> _Problem details_
Rewrite the entries from the line containing "Where should I" up to and including the line containing "click(x=1420, y=89)", replacing "thumbs-up" with "heart" and leaving everything else unchanged.

> _Exercise inputs_
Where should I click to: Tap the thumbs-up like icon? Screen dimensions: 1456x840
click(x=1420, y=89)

==

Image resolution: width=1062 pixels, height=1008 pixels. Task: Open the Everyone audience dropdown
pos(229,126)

...

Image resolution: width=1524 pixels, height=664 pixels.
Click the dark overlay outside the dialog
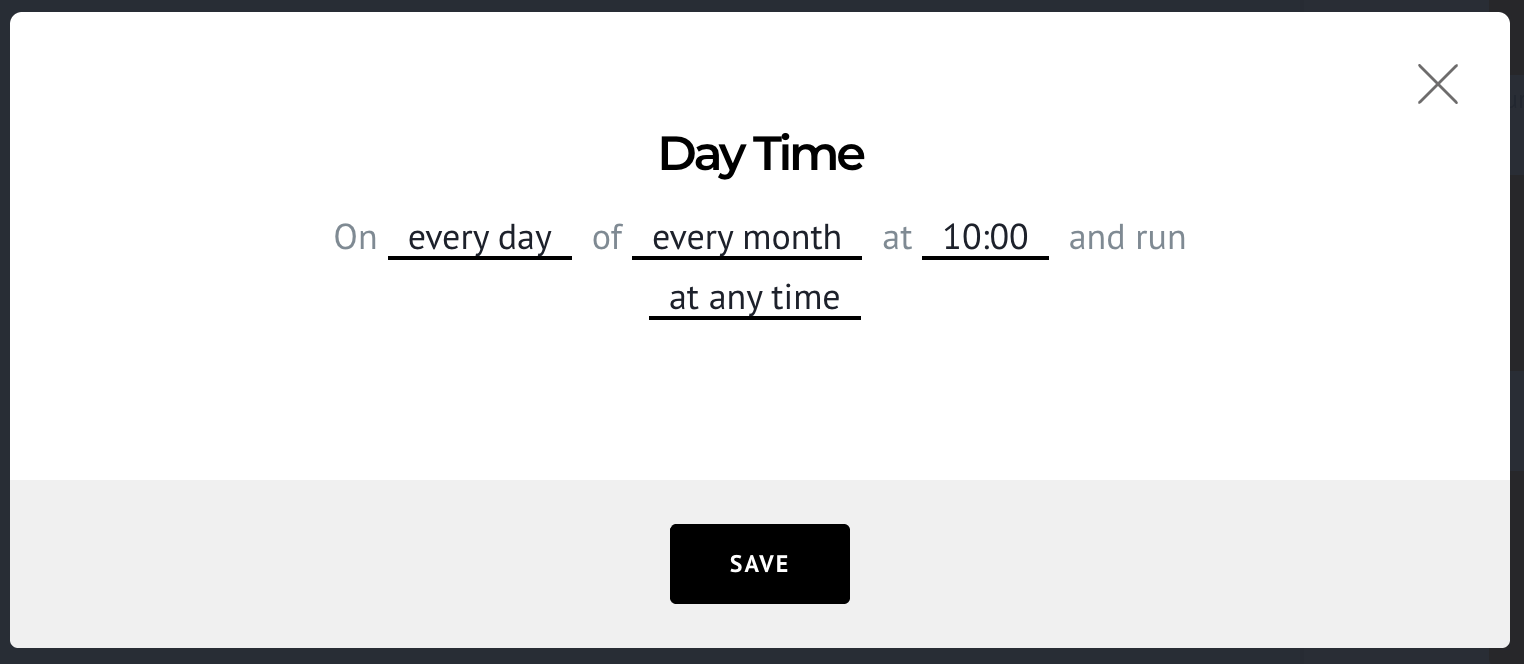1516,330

> _Finished answer_
Where should I click to: Tap the heart like icon? Screen dimensions: 1456x840
click(x=1420, y=89)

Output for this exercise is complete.